たった700mの川が地域を苦しめる…河川改修を阻む“縦割り行政の壁” 繰り返す氾濫に「住民に寄り添ってほしい」
静岡市清水区を流れる小さな河川が大雨の影響で度々氾濫し、周辺の住民に被害を与えています。縦割り行政によって進まない河川の改修工事。地域住民の声を取材しました。

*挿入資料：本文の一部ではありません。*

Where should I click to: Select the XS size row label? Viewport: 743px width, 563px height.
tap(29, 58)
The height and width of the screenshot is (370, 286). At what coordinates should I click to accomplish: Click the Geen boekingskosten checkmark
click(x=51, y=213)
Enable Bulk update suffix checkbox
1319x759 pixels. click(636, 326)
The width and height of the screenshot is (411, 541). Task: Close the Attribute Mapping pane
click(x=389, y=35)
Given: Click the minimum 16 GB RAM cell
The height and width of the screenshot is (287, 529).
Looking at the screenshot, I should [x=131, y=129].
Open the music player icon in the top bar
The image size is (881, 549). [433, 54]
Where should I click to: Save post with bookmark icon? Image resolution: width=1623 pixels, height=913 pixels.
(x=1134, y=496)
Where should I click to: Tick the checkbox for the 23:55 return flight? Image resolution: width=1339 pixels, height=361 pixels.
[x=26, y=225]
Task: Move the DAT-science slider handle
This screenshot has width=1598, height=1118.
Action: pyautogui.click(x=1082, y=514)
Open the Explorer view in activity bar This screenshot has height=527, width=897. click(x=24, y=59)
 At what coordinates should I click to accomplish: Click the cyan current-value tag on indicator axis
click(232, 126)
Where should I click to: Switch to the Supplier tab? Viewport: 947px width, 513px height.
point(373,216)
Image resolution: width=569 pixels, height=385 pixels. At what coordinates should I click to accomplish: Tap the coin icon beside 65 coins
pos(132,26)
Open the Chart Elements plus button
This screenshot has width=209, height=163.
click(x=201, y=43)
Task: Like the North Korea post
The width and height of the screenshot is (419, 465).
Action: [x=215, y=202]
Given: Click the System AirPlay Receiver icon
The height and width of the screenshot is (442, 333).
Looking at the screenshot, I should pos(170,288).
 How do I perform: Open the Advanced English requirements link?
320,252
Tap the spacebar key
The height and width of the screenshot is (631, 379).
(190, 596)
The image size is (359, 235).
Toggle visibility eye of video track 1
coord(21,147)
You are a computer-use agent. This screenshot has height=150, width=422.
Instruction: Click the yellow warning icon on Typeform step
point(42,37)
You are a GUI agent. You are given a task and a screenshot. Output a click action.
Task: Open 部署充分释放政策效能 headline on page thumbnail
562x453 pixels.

「市民の財産と生命を守ってもらいたい」。こう語るのは静岡市清水区の舩原地区に住む斎藤政利さん(70)です。斎藤さんの自宅付近を流れる白部川は、普段は水量も少なく穏やかな川ですが、台風などによって大雨が降ると増水し、度々氾濫しています。
白部川について
「氾濫することが1番このあたりの人たちみんな困っている。床上、床下、車の浸水です」
斎藤さんの自宅も2022年の台風15号で氾濫した水が流れ込み、床上浸水の被害を受けました。
当時の様子や気持ち
「しょっちゅう床下で玄関には水が入っていて、まさか床上に来るとは思わなかった。あーっていう感じだった、あーもうだめだって」
白部川は静岡市が管理する全長約700メートルの小さな川で、巴川の支流である大沢川へ流れ込んでいます。市は白部川について、1時間あたり27から28ミリの雨で氾濫する可能性があるとしていますが、改修については…。
静岡市
「県が管理する大沢川の整備が終わっておらず、放流する水の量をこれ以上増やせない」
このため市は周辺2か所の池に雨水を貯めるための工事などを実施。大沢川の改修についても県に要望しています。
一方の県は…
静岡県
「上流から改修を進めると下流域の安全度が悪化する可能性があり、改修に向けて関係機関と協議を進めている」
県は白部川が流れ込む大沢川上流の改修を進めるためには、より下流の改修を先に終える必要があるとしています。
そのうえで…
静岡県
「白部川を単独で改修する場合にも、まずは大沢川流域の被害が大きくならないかを詳細に分析する必要がある」
斎藤さんは6月、長年相次ぐ自宅への浸水被害や改修が進まないことを受け、静岡簡易裁判所に申立書を提出し、受理されました。申立書では市に対して大雨の時には近くの池の水門を閉めることや、水路の水量を半減させて白部川への流入を減らすことなどを求めています。市は調停前のため、回答を控えるとしています。